We rely on a small multivariate example to illustrate the workflow.
Baseline fit
fit <- pls_fit(X, Y, ncomp = 3, scores = "r")(X, Y) bootstrap
boot_xy <- pls_bootstrap(X, Y, ncomp = 3, R = 50, type = "xy",
parallel = "none", return_scores = TRUE)
head(summarise_pls_bootstrap(boot_xy))
#> variable response mean sd percentile_lower percentile_upper
#> 1 X1 Y1 1.12720380 0.05483111 1.03357126 1.22790239
#> 2 X2 Y1 0.31715126 0.07184301 0.16076652 0.43387511
#> 3 X3 Y1 -0.58032760 0.07402063 -0.71756064 -0.44816272
#> 4 X4 Y1 0.01629040 0.07403399 -0.13117394 0.11615478
#> 5 X5 Y1 0.03428052 0.08010332 -0.09078452 0.17987746
#> 6 X6 Y1 -0.02468821 0.05931838 -0.14013792 0.07848342
#> bca_lower bca_upper
#> 1 1.07662505 1.2870309
#> 2 0.11687183 0.4120490
#> 3 -0.71386459 -0.3935652
#> 4 -0.18829055 0.1576646
#> 5 -0.09981499 0.3233262
#> 6 -0.14153533 0.0540529A quick visual inspection of the coefficient distributions:
plot_pls_bootstrap_coefficients(boot_xy, variables = colnames(X))
(X, T) bootstrap
The conditional bootstrap operates on the latent score representation extracted from the baseline fit.
boot_xt <- pls_bootstrap(X, Y, ncomp = 3, R = 50, type = "xt",
parallel = "none", return_scores = TRUE)
head(summarise_pls_bootstrap(boot_xt))
#> variable response mean sd percentile_lower percentile_upper
#> 1 X1 eta1 1.14632807 0.04497402 1.0672858 1.216945852
#> 2 X2 eta1 0.31388701 0.03309151 0.2577740 0.376551867
#> 3 X3 eta1 -0.57958235 0.02422587 -0.6339318 -0.539038171
#> 4 X4 eta1 0.01363128 0.03222957 -0.0448380 0.069097207
#> 5 X5 eta1 0.01377627 0.03246635 -0.0569404 0.072171472
#> 6 X6 eta1 -0.04337170 0.02979694 -0.1021070 -0.004940322
#> bca_lower bca_upper
#> 1 1.06165429 1.22675518
#> 2 0.25417756 0.38356573
#> 3 -0.62915894 -0.51626603
#> 4 -0.05084027 0.07010002
#> 5 -0.03361595 0.07498808
#> 6 -0.12270539 0.02059054
plot_pls_bootstrap_coefficients(boot_xt, responses = colnames(Y))
Exploring bootstrap scores
When return_scores = TRUE, the bootstrap result stores
the score matrices for each replicate.

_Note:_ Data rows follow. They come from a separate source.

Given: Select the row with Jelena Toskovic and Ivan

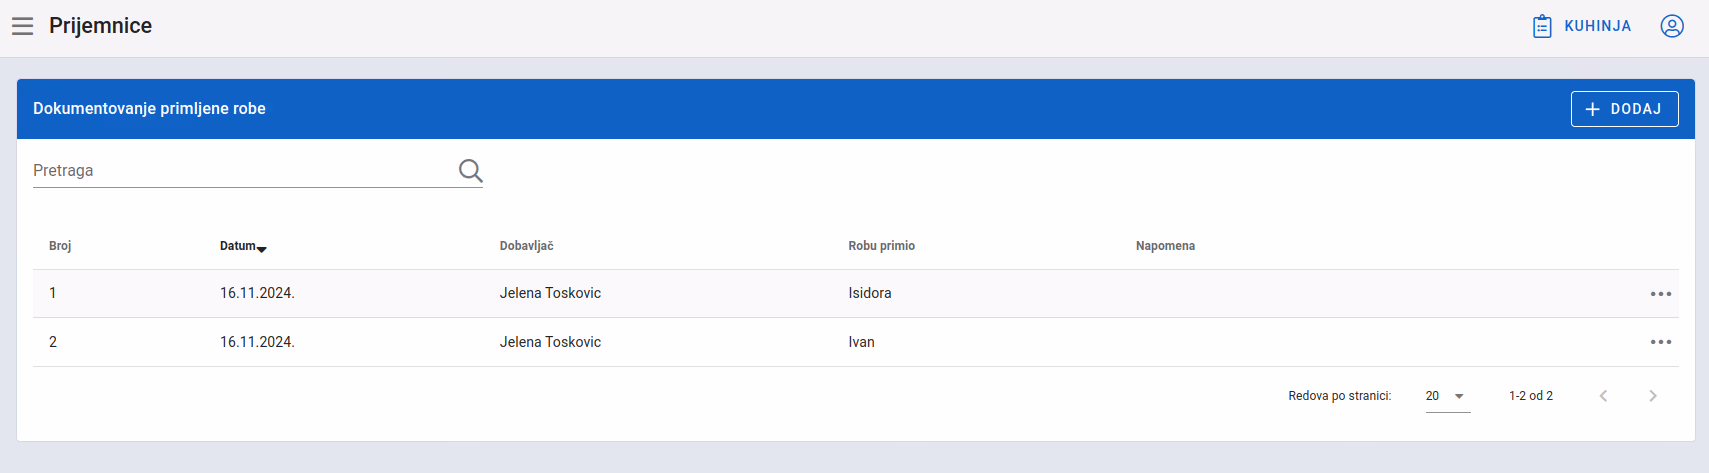Looking at the screenshot, I should (856, 342).
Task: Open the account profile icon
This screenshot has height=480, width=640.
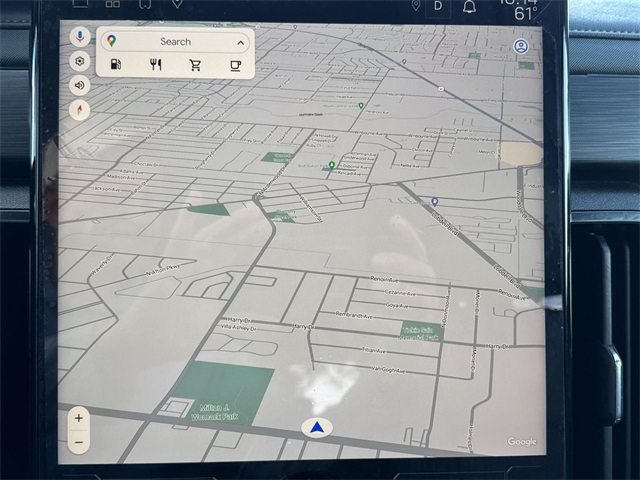Action: (521, 46)
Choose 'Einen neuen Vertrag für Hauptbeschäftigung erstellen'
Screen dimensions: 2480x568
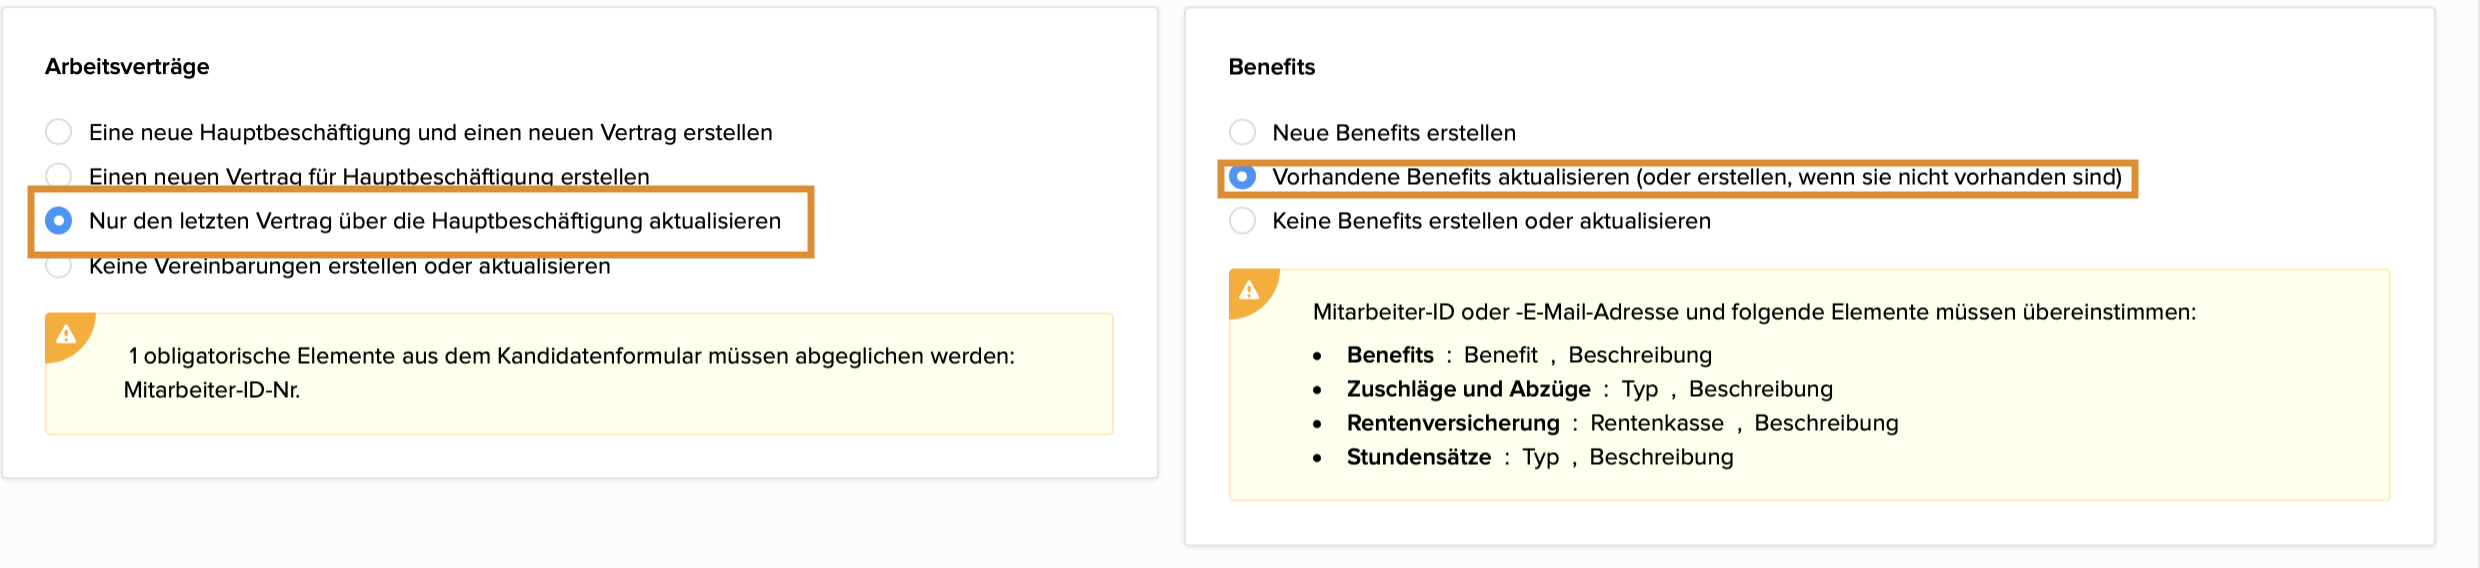59,176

This allows for custom
diagnostics such as the dispersion of the first two latent
variables:
score_mats <- boot_xt$score_samples
score_means <- sapply(score_mats, function(M) colMeans(M)[1:2])

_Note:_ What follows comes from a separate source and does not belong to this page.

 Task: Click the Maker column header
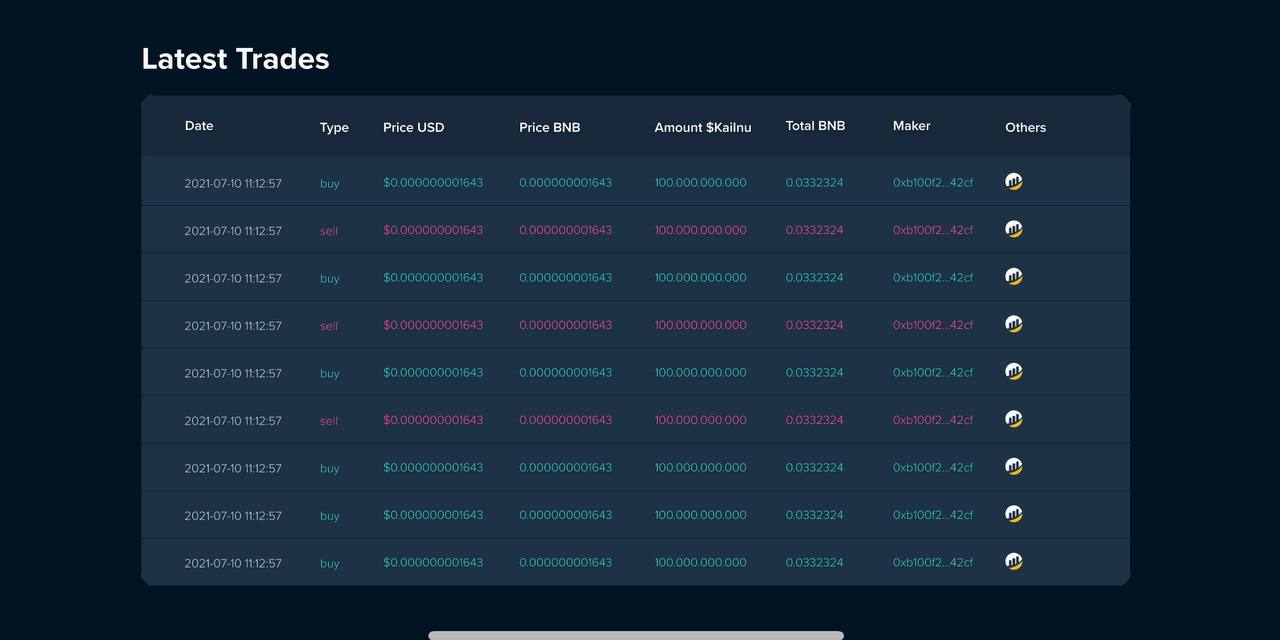tap(911, 126)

apply(score_means, 1, summary)
#> [,1] [,2]
#> Min. -0.023265400 -0.0177317599
#> 1st Qu. -0.010183238 -0.0067989105
#> Median -0.002768175 -0.0013845304
#> Mean -0.002329194 -0.0006864936
#> 3rd Qu. 0.004474621 0.0059661965
#> Max. 0.021550597 0.0225250130You can feed individual score matrices into
plot_pls_individuals() to overlay confidence ellipses
obtained from the bootstrap draws.
Parallel execution
Both bootstrap flavours honour the parallel = "future"

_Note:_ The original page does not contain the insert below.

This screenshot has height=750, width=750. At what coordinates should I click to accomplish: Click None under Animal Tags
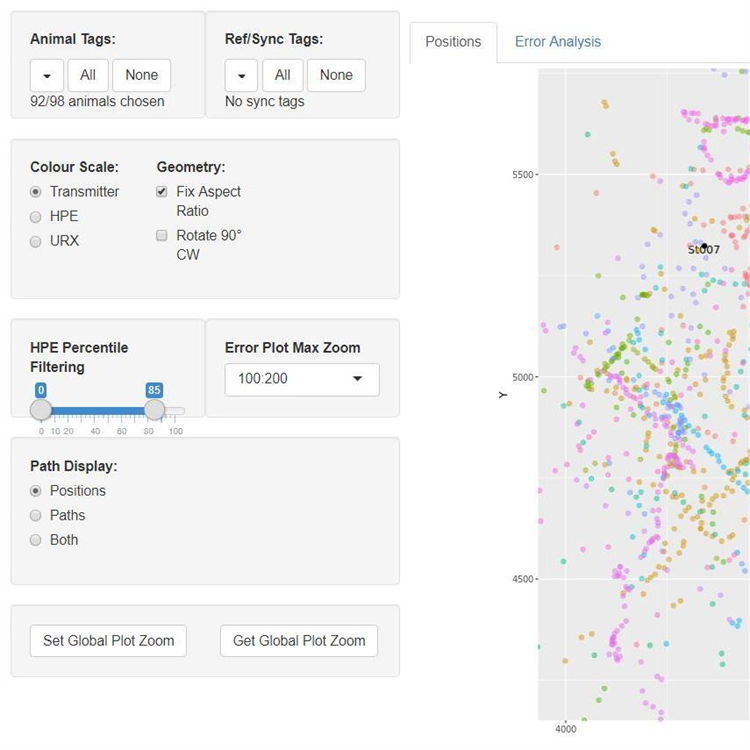(141, 75)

option. Configure your preferred plan before calling the helper:
future::plan(future::multisession, workers = 2)
boot_xy_parallel <- pls_bootstrap(X, Y, ncomp = 3, R = 100, type = "xy",
parallel = "future")
future::plan(future::sequential)Conclusion
Use the two bootstrap strategies to quantify the uncertainty of your PLS models. The (X, Y) variant mirrors the classic non-parametric bootstrap while the (X, T) option keeps the latent structure fixed for computational efficiency. The supplied summaries and plotting helpers provide starting points for more elaborate diagnostic workflows.